ROANOKE TIMES

                         Roanoke Times
                 Copyright (c) 1995, Landmark Communications, Inc.

DATE: SUNDAY, September 12, 1993                   TAG: 9309100256
SECTION: CURRENT                    PAGE: NRV-6   EDITION: NEW RIVER VALLEY 
SOURCE: DAVID REED ASSOCIATED PRESS
DATELINE: BLACKSBURG                                LENGTH: Medium


VIRGINIA'S FENCE LAW NEEDS MENDING, RESEARCHERS CONCLUDE

As housing developments slowly and surely push to the edges of farmland in Virginia, agriculture economists say the state's fence law has become obsolete.
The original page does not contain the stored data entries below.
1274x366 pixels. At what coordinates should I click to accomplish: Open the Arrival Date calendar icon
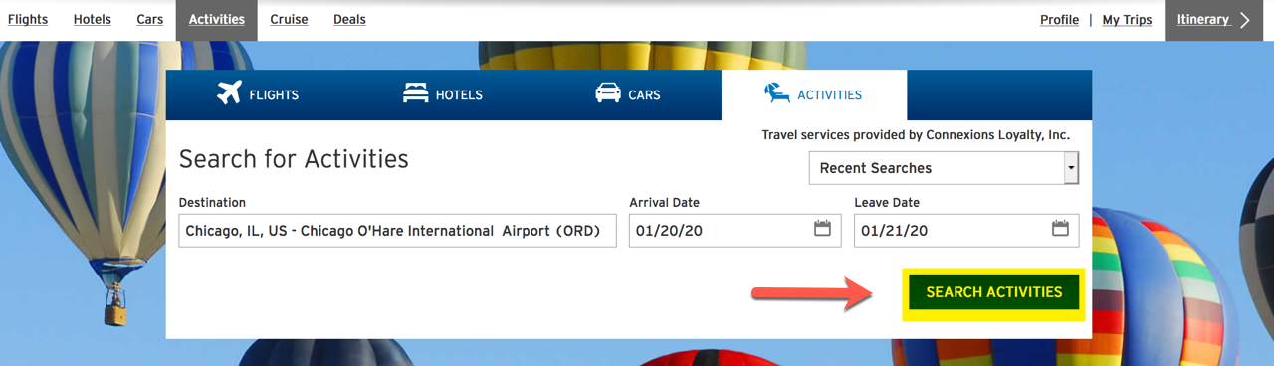822,229
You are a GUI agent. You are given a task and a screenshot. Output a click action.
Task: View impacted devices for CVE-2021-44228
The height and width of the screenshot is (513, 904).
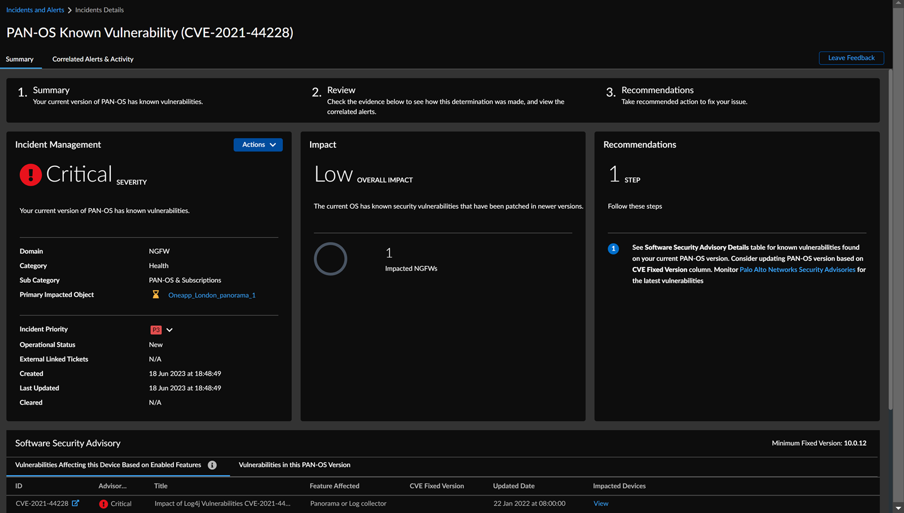601,503
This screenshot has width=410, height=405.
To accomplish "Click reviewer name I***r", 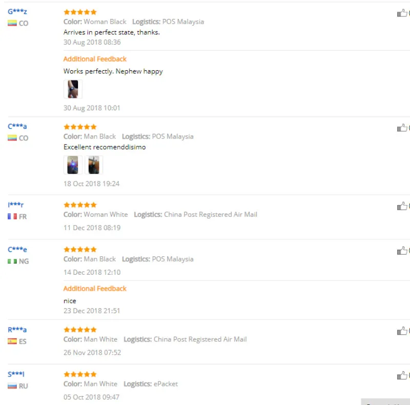I will [x=16, y=205].
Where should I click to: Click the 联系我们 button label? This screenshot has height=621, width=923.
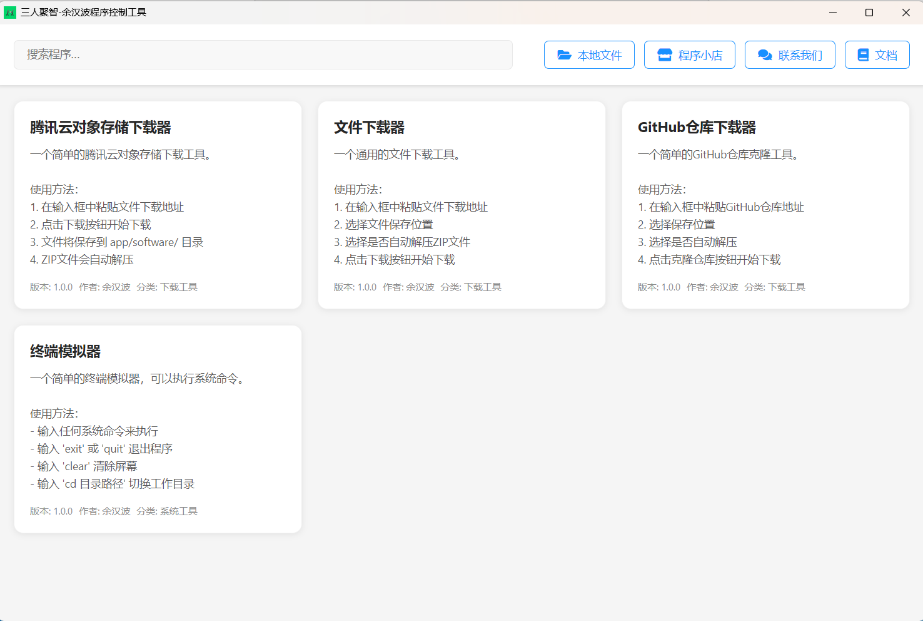click(800, 55)

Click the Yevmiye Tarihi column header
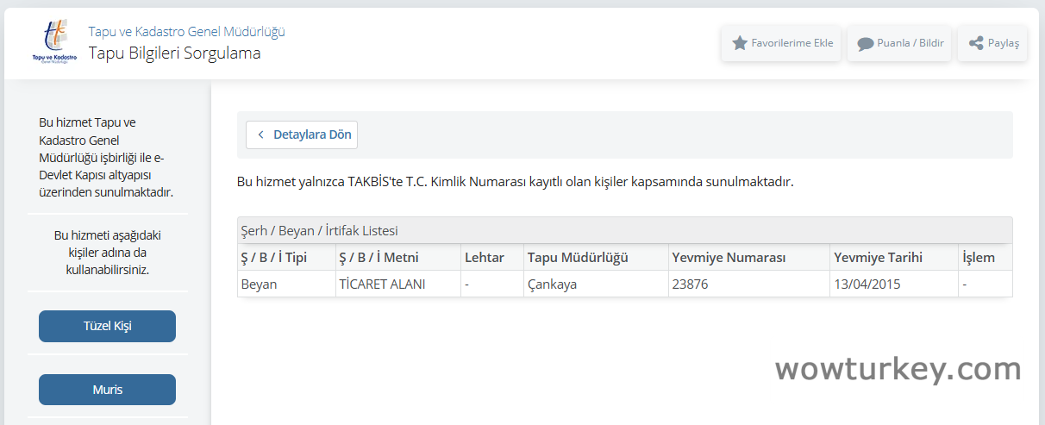pyautogui.click(x=878, y=258)
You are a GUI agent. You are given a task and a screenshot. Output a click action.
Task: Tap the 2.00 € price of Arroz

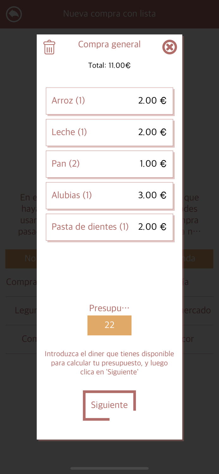152,100
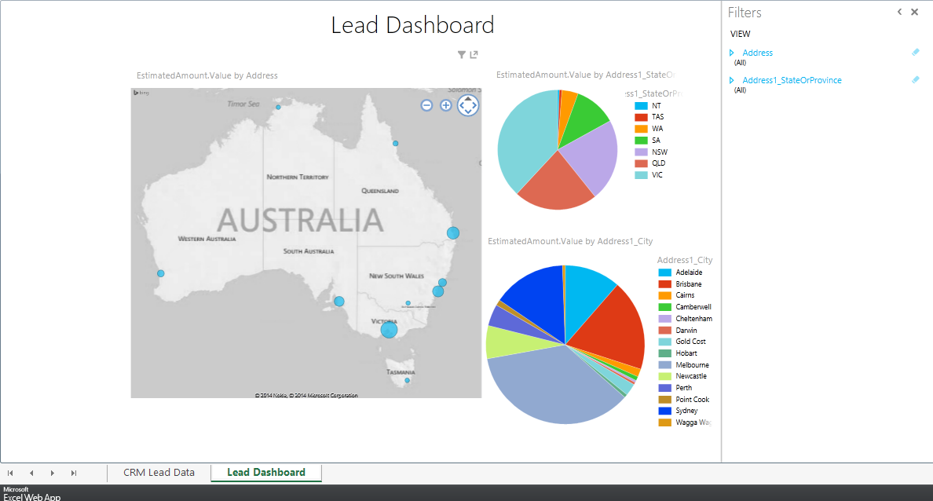
Task: Select the Lead Dashboard sheet tab
Action: point(266,473)
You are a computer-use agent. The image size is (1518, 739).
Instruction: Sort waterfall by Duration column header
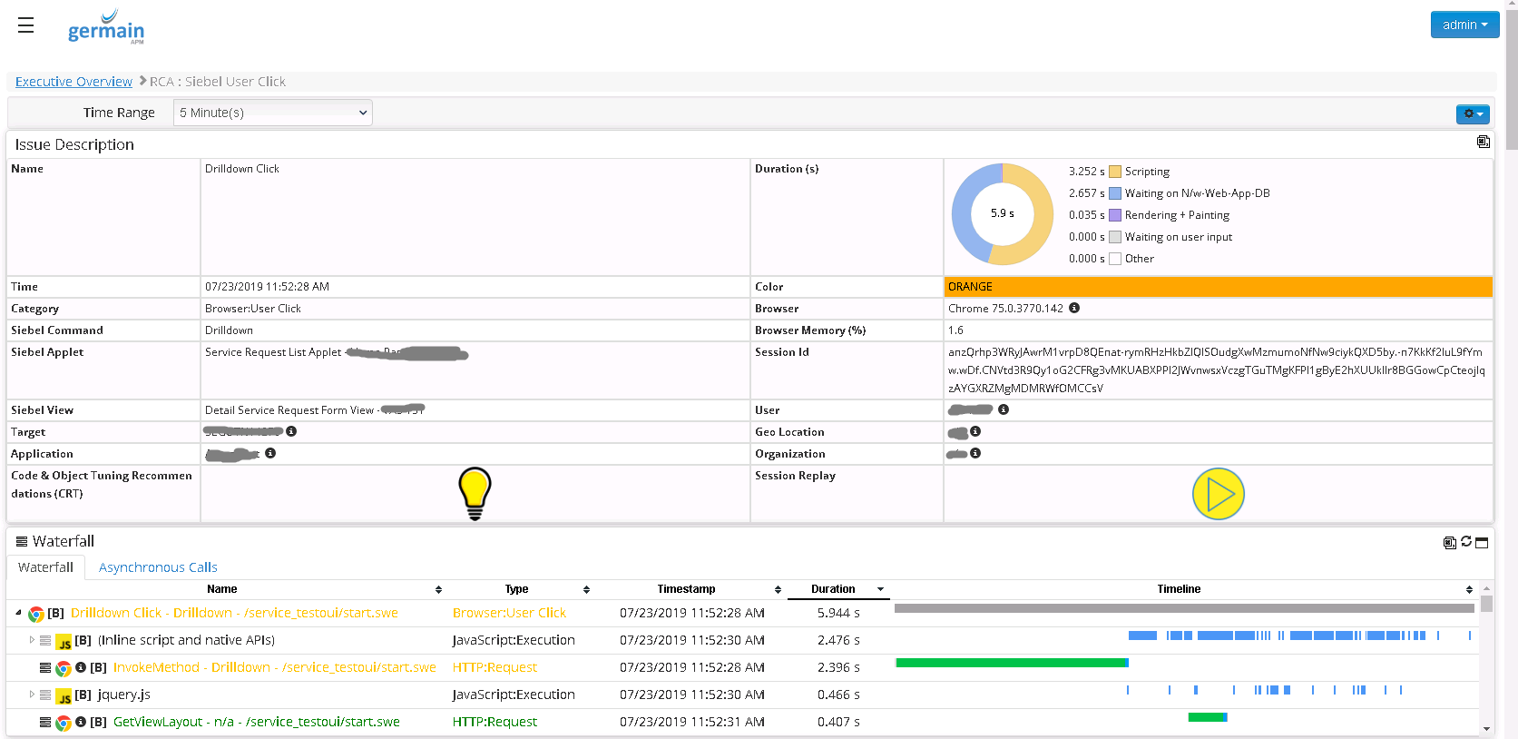point(833,589)
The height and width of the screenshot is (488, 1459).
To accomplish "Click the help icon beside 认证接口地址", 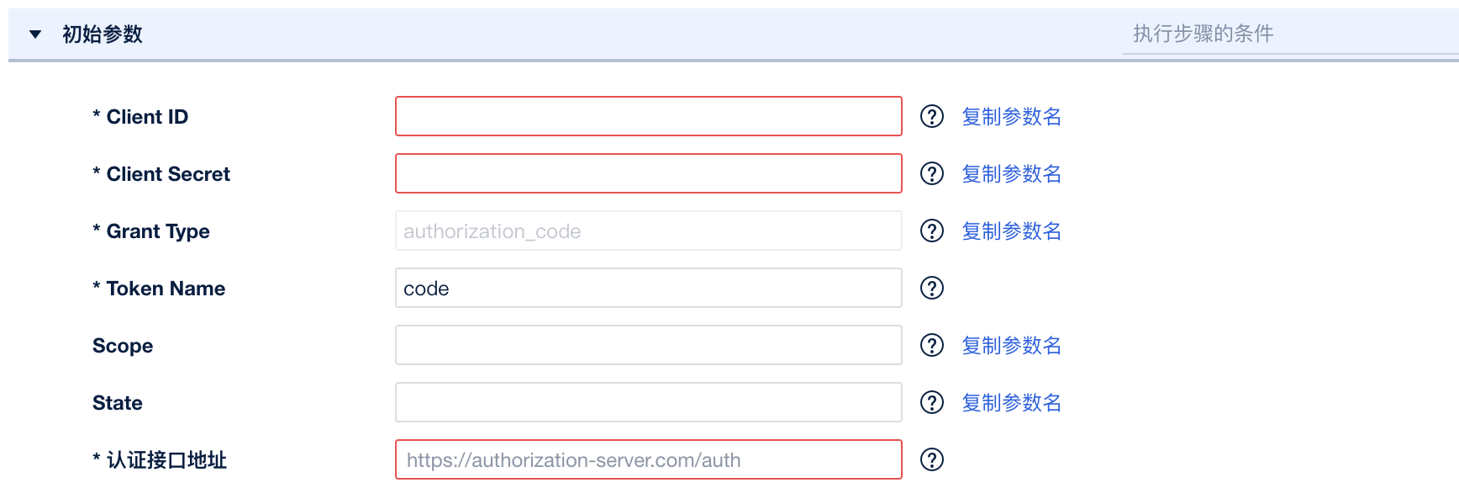I will (932, 459).
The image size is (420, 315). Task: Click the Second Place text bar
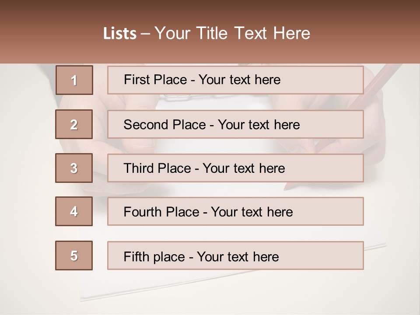(235, 124)
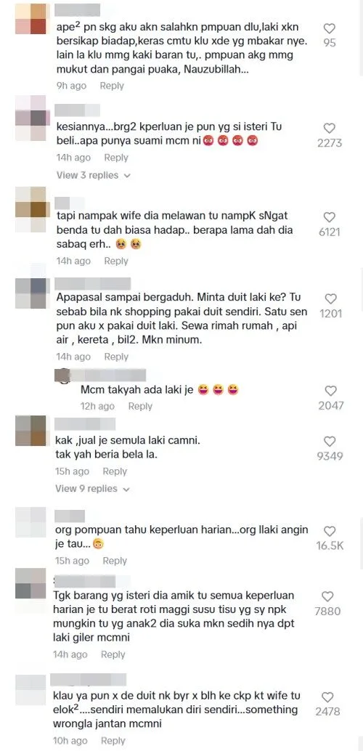Image resolution: width=363 pixels, height=751 pixels.
Task: Open the avatar of 'Apapasal sampai bergaduh' commenter
Action: tap(30, 293)
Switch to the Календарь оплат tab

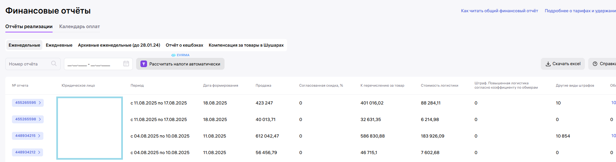79,26
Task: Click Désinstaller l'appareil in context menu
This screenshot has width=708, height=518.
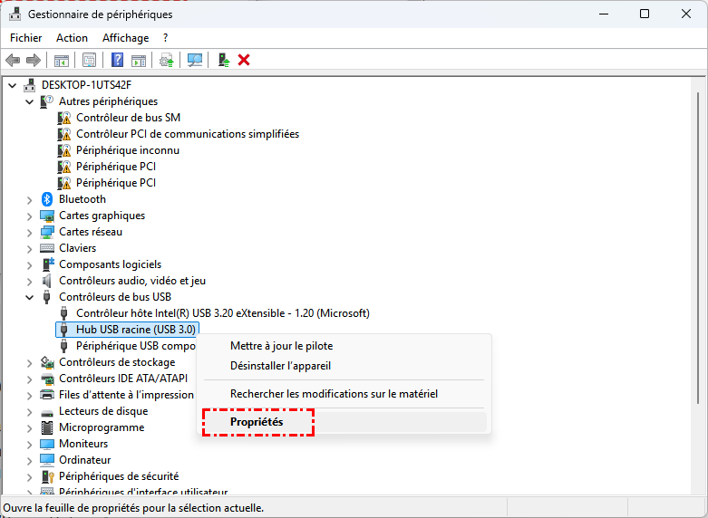Action: (x=280, y=366)
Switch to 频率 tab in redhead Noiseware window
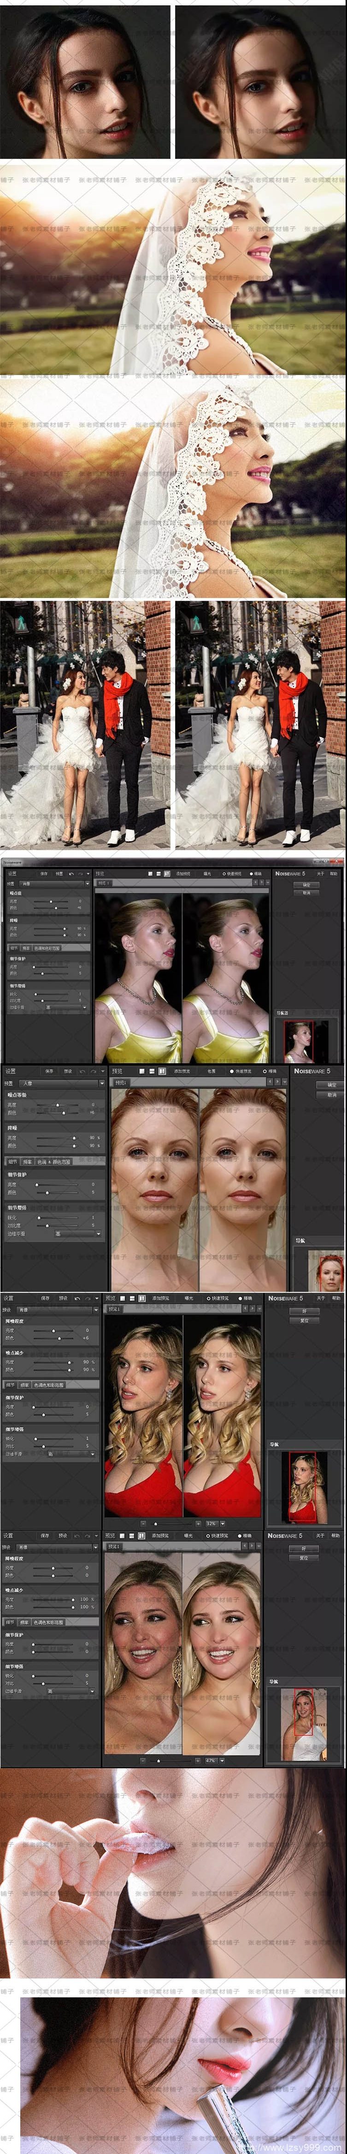 (28, 1161)
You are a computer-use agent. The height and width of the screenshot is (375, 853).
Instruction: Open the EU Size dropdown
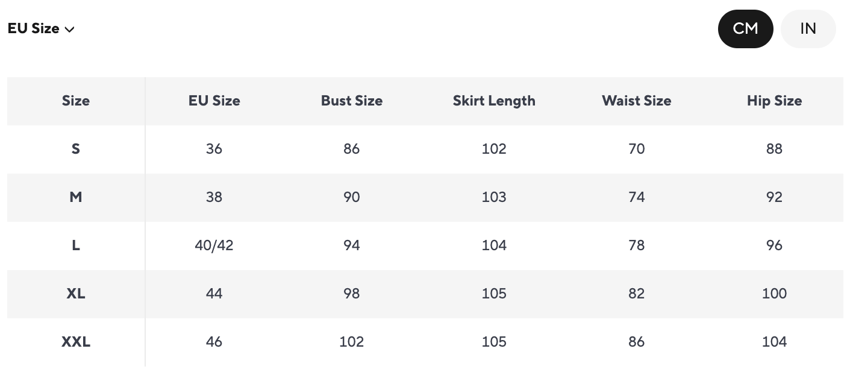(x=41, y=28)

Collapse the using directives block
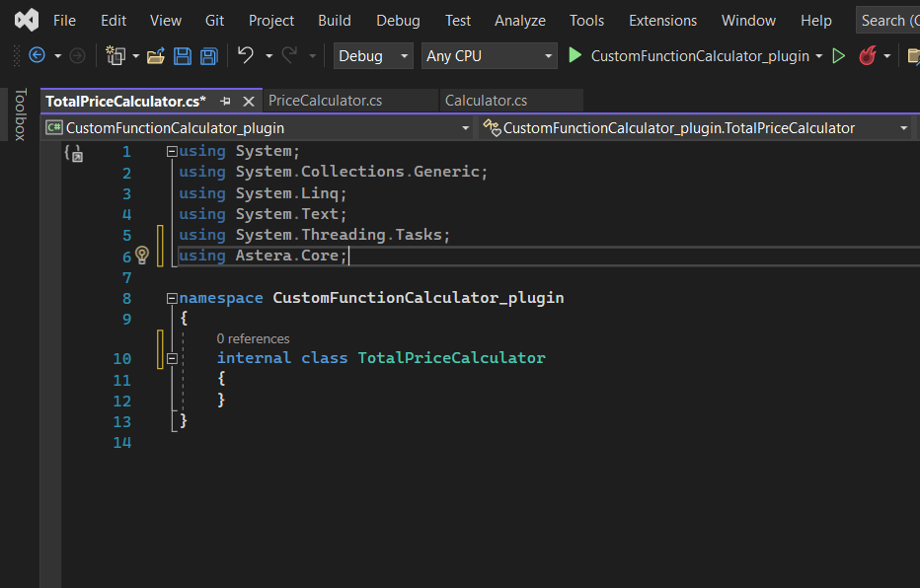coord(172,152)
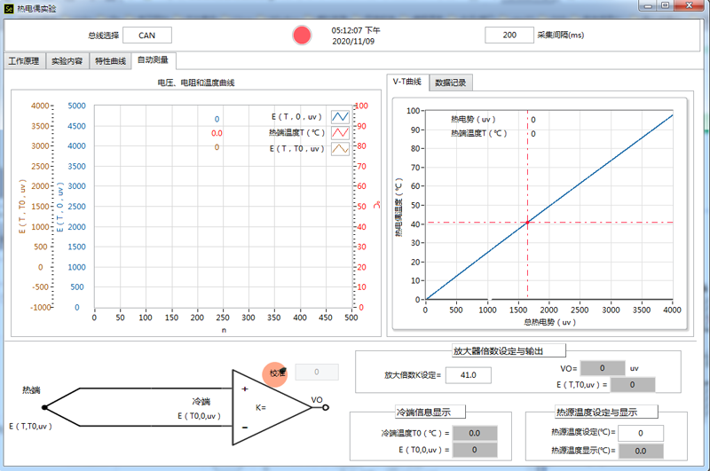
Task: Click the application icon in the title bar
Action: pos(9,6)
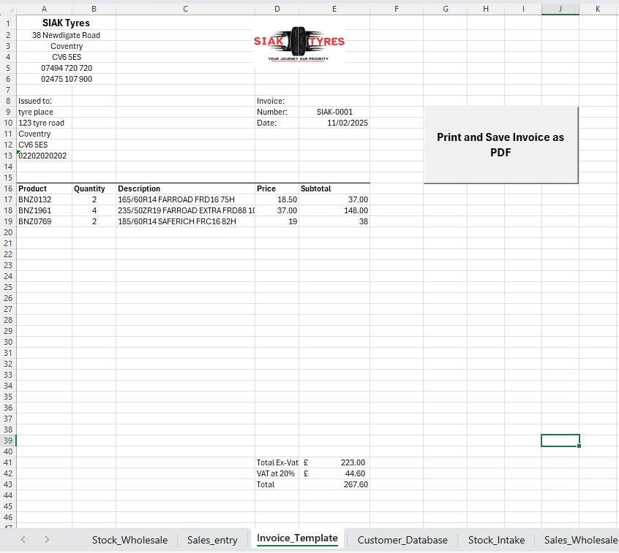Select column J header

560,7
Even cattle ranchers, who benefit most from the law drafted in an era of rural dominance, are open to change.

"It's a muddy mess," Reggie Reynolds, secretary of the Virginia Cattlemen's Association, said of the law and the conflicts it's causing.

The most extreme example came from Caroline County, where a lawyer with a cattle ranch built a fence around his 650-acre farm and then told his neighbors on subdivided land that they needed to pay half the cost.

In general, Virginia's fence law requires all adjoining landowners to share the costs of building and maintaining fences unless there is an agreement otherwise.

John Adams' neighbors, stuck with bills ranging between $2,100 and $12,500, tried to get the law declared unconstitutional. A circuit court judge sided with them, ruling that the law that dates back to 1631 was only beneficial to one class of citizens, agricultural landowners. But the Virginia Supreme Court, in March 1991, upheld the law.

"While some may say that the legislation is unwise, improper or inequitable," the court said, "these conclusions are for legislators to reach, not for judges to assert."

Del. Robert D. Orrock, R-Spotsylvania, said his bill to reform the fence law died in the Agriculture Committee during the last General Assembly session. The committee members "were not particularly sympathetic" to changes that would weaken the position of farmers, and the Virginia Farm Bureau opposed the bill, he said.

Virginia Tech professor Leon Geyer and research assistant Michael Taylor have written a report for the Cooperative Extension Service that pokes holes in the law and outlines alternatives.

Reynolds is publishing the report in the association's September newspaper. "Overall, the cattle industry appreciates the law as it is written, but I'm not sure it's totally fair and equitable."

Geyer has spent a decade trying to mend disputes over fence construction in Virginia.

The owner of an apple orchard in Northern Virginia asked whether he had to pay for a fence needed to keep neighbors' kids from picking his fruit. He was particularly concerned when he was spraying pesticides.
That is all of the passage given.